Godian: Tanzania


My name is Godian. I was born in Tanzania's Kagera district in 1954. I am married with four children and I work as a technician for the Tanzanian government in Bariadi.

I have been living with HIV for more than seven years.

I first found out about my HIV status in 2004, a time when very little was known about the virus in the rural community where I lived. After initially falling ill, I visited my local hospital for help but they could not provide a diagnosis. Unable to determine the illness that was causing my symptoms, I left the hospital and travelled nearly 500 miles to a hospital in Dar es Salaam, Tanzania’s largest city.

It was there that I was tested for HIV. When I was told I had HIV, I thought I was going to die. It was very difficult for me.

The doctors urged me to stay calm. They told me I could receive treatment that would help to reduce the effects of the virus in my body, restore my health, and enable me to live a long life.

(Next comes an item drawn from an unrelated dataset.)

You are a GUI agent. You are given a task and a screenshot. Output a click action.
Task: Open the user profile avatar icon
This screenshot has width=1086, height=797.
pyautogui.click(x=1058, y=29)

I began taking the medicines the doctors prescribed for me. After three months on treatment, I went back to Dar es Salaam for a follow-up exam. My doctors were very impressed with my progress; I had gained weight and was feeling healthy.

Soon after returning to my village, my wife fell ill, and before we could determine the cause, she died in August 2004. I suspect that she died of a HIV-related illness.

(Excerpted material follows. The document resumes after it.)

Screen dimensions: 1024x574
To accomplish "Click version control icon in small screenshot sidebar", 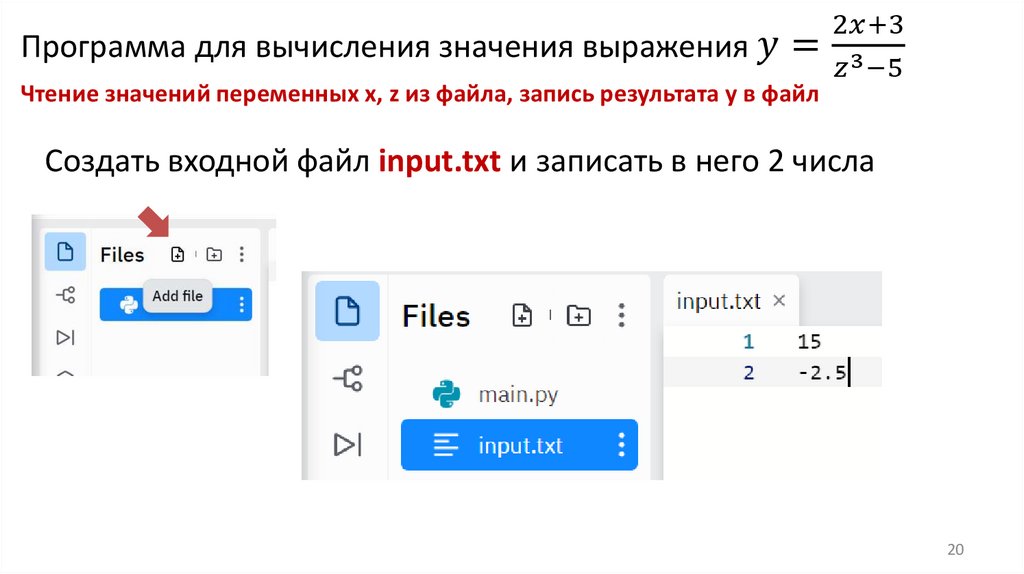I will click(x=65, y=295).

I continued to take my medicine, even though treatment was expensive for me. In addition to paying for the drugs, I had to pay to travel from my home to Dar es Salaam for my check-ups.

When the Elizabeth Glaser Pediatric AIDS Foundation began an HIV treatment program in my hometown in 2005, I found hope. I enrolled to participate in the program, and began receiving drugs free of charge. I no longer had to think about raising the fare to travel to Dar es Salaam, but could concentrate on my health.

Being open about my HIV-positive status has helped me a great deal. Since I began taking treatment through the Foundation, I have worked with other HIV-positive men, encouraging them to accept and be vocal about their HIV status. I have seen too many men die because of denial and stigma.

In December 2005, I joined other HIV-positive men in Bariadi to form the first men’s HIV counseling group in the community. The group educates people living with HIV about disclosure, healthy lifestyles, and adherence to treatment. We tell them it is possible to be HIV-positive and live a healthy life, and that an HIV-positive man can marry and have HIV-negative children if he continues his treatment and a healthy lifestyle.

Our group has become very successful. We have expanded, and today, there are many groups like ours in Bariadi that actively help men to come to terms with their HIV status and support their families.

I have continued to work as a civil servant, and I remain an active HIV counselor, supporting my group’s mission to reach people living with HIV with the message of hope. Together, we are fighting stigma and changing lives. Until the stigma is gone, and everyone knows that treatment for HIV exists, we will not stop.

Godian volunteers as a facilitator for the Elizabeth Glaser Pediatric AIDS Foundation in Bariadi District. Apart from reaching out and educating men about the importance of knowing their status and supporting their families, Godian speaks to give hope to men who often refuse HIV testing and treatment.